A US Army MQ-1C Gray Eagle. The proposed Gray Eagle STOL design would blend elements of Mojave with this drone. Mojave is itself an MQ-1C derivative. US Army

It's worth noting here that the U.S. Army's elite 160th Special Operations Aviation Regiment had also been looking toward FARA as a replacement for at least a portion of its AH/MH-6 Little Bird helicopters. The AH-6 subvariants are typically armed with a pair of Miniguns, as well as other weapons.
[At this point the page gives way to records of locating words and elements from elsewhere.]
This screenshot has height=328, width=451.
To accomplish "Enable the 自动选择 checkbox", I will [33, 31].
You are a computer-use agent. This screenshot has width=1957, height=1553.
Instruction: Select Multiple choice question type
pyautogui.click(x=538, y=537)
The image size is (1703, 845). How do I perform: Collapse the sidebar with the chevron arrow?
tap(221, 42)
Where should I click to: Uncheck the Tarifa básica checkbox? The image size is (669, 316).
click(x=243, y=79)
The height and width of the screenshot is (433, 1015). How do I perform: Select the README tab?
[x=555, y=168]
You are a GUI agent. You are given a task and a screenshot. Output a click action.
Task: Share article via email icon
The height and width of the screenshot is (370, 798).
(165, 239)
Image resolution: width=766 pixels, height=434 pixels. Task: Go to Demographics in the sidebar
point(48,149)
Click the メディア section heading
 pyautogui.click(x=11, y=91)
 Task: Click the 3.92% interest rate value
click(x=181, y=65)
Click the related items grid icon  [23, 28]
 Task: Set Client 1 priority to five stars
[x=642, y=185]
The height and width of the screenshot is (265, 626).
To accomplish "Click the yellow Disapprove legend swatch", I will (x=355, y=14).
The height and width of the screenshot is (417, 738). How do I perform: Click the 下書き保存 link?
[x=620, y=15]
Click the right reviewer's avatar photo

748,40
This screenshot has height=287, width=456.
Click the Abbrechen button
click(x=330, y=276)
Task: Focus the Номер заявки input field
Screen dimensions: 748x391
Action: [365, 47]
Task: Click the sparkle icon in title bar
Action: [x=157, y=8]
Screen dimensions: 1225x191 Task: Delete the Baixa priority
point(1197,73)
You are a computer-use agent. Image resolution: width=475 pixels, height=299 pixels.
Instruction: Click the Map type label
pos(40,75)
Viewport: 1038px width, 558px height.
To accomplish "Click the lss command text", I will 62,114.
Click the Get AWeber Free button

At the same time, there are significant concerns about the survivability and, by extension, the utility of non-stealthy medium-altitude armed drones like the MQ-1C, especially in higher-end battlespaces full of integrated air defenses and other threats. The need to fly lower to employ guns effectively presents its own risks. GA-ASI has been developing new capabilities, including pods loaded with expendable countermeasures and warning sensors, to help reduce the vulnerability of older drones in its portfolio. The company has also been working closely with the Army on other ways to help ensure the Gray Eagle's continued relevance going forward, including using it as an aerial launch platform for smaller drones, which are sometimes referred to now as 'launched effects.'

An MQ-1C releases a smaller Eaglet drone in a test. GA-ASI

"A Gray Eagle STOL can deploy air-launched effects of various sizes and capabilities, employ precision-guided munitions, and conduct contested logistics for ground resupply, easily transporting and delivering 1,000 pounds of cargo across 500 kilometers [approximately 310 miles]," Brinkley said. "The Gray Eagle has already conducted more than 200,000 launches and recoveries without incident using our Automatic Takeoff and Landing software, which reduces the ground personnel required to operate the aircraft and can be controlled via satellite from anywhere in the world. Gray Eagle STOL will share similar systems, to include the modernized avionics, datalinks, and laptop control system, with the modernized Gray Eagle 25M."

If nothing else, it will be interesting to see how Mojave, which has now shown its ability to engage ground targets with gun pods, and the Gray Eagle continues to evolve.